To understand why, it is worth reviewing how the SGR came to be. In the late 1980s and 1990s, the Medicare bureaucracy set out to reform the way physicians are reimbursed for providing services to the program’s enrollees. The idea was to shift more resources toward generalists, who were then thought to be undercompensated for spending time with patients, and to control overall costs by limiting the growth of aggregate payments to growth in the size of the U.S. economy. After several years of study, lengthy payment regulations were issued, including a predecessor to the SGR formula, which had immediate and profound financial consequences for nearly every practicing physician in the United States.

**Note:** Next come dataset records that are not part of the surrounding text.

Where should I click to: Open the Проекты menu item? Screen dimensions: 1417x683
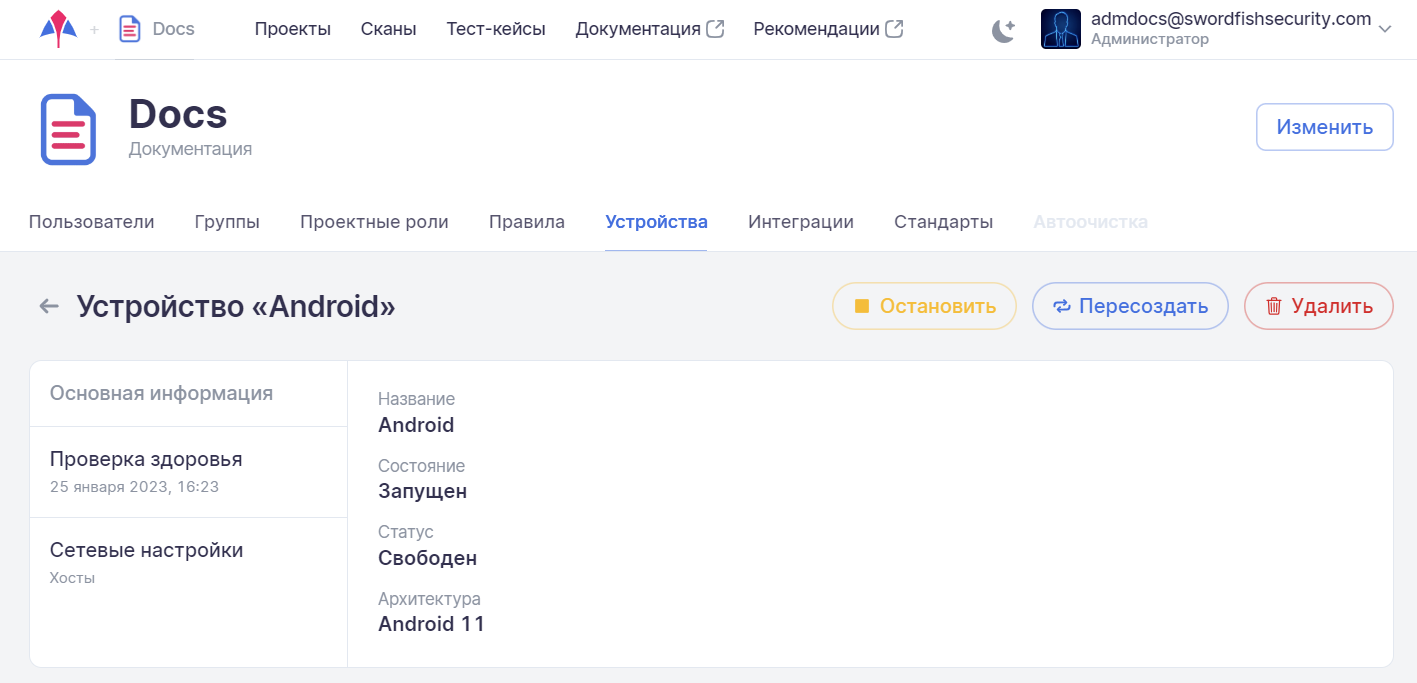coord(292,29)
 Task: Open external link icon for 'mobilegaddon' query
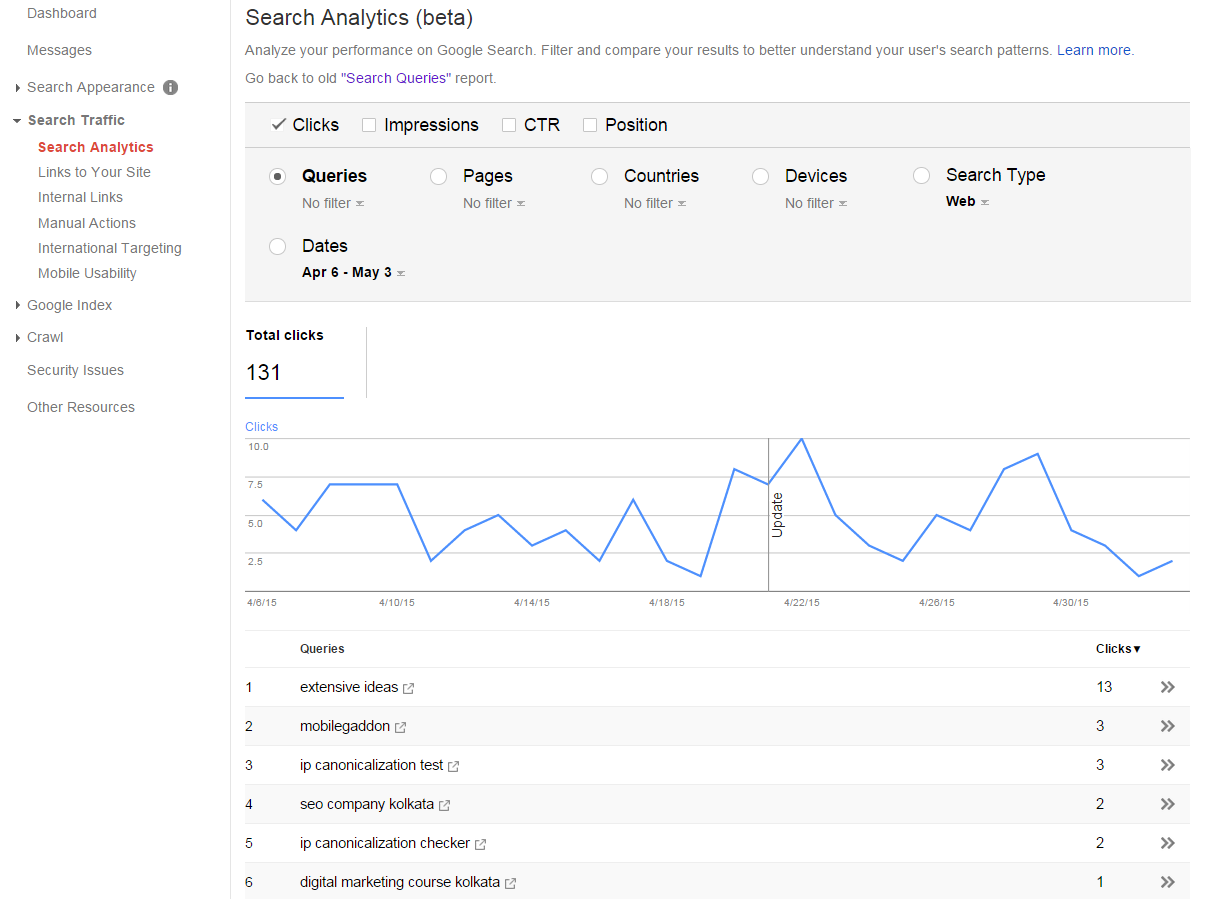(400, 727)
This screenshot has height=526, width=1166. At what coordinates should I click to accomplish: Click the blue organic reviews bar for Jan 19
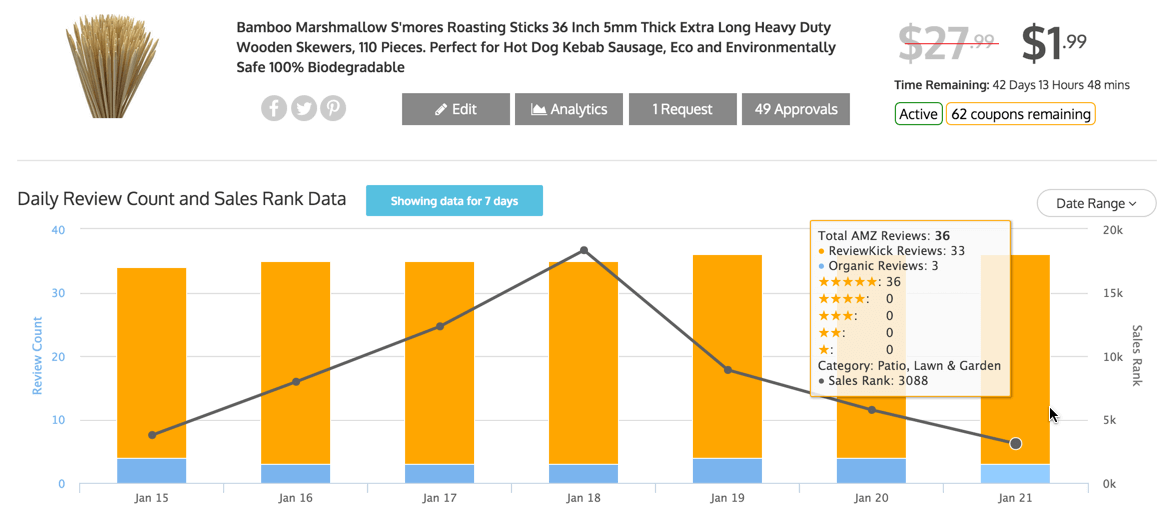[x=727, y=471]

And so what happened? The exact opposite of what was intended. Instead of encouraging more physicians to enter into primary care, the Medicare physician-fee schedule has rewarded more specialization. The fee schedule only controls prices, not volume. As Medicare’s administrators have tried to hold down costs with fee cuts, specialists increased their share of the pie with more tests and procedures, at the expense of primary-care reimbursement rates. Not surprisingly, the trend of physicians entering specialist practices has accelerated dramatically in the last twenty years. Moreover, overall costs have never been brought under control. With volume soaring, the SGR formula governing annual fee updates has gone completely off the rails. In 2010, fees are supposed to get cut by 21 percent unless Congress overrides it yet again. To secure the AMA’s endorsement of their health-care bill, House leaders are planning to scrap the SGR component of the physician fee system altogether, at a cost of more than $200 billion over a decade.

The irony of the situation seems to be lost on House Democrats: Congress is moving to repeal a prime example of health-care central planning run amok while simultaneously extending federal control to every corner of American health care.

For its part, the Obama administration has been promising for months that it would deliver new and improved central planning to “bend the cost-curve.” The White House Budget Director, Peter Orszag, in a February interview with Politico, suggested that the incoming Obama team was working on groundbreaking ideas that would use the levers of government payment policy to painlessly eliminate inefficiency in American health care. As Orszag put it, “Medicare and Medicaid are big enough to change the way medicine is practiced.”

Now, nine months later, it turns out the Obama administration doesn’t actually have any new ideas of what to do. It is instead proposing to empower an unelected, unaccountable commission to come up with the whiz-bang ideas, which would go into effect automatically without further congressional action. But House Democrats found the commission approach unacceptable, as it would take too much of the central planning power away from them. And so they have instead filled their bill with assorted pilot projects and tests of new Medicare payment approaches. Orszag touts these as good ideas with potential, too. But these ideas would have virtually no impact on federal spending, according to the Congressional Budget Office, and they certainly are not up to the task of offsetting the costs of the massive increase in entitlement spending contemplated in the House leadership bill.

Instead of clever new ideas that painlessly root out waste and inefficiency, the House bill finds savings the same way all central planners ultimately do: with deep and arbitrary across-the-board payment rate cuts. Despite all of the talk of delivery system reform, there’s no real effort to make distinctions based on the quality of patient care. Everyone gets cut the same.

And that’s the real danger of the House bill. There’s no prospect that the federal government will become more nimble overnight at managing the vast and complex health sector in the United States. To control costs in health care, the federal government will do what it always does — it will set prices. In time, that will have the predictable result of driving out willing suppliers of services, leading to queues and access problems. Call it centrally-planned rationing of care.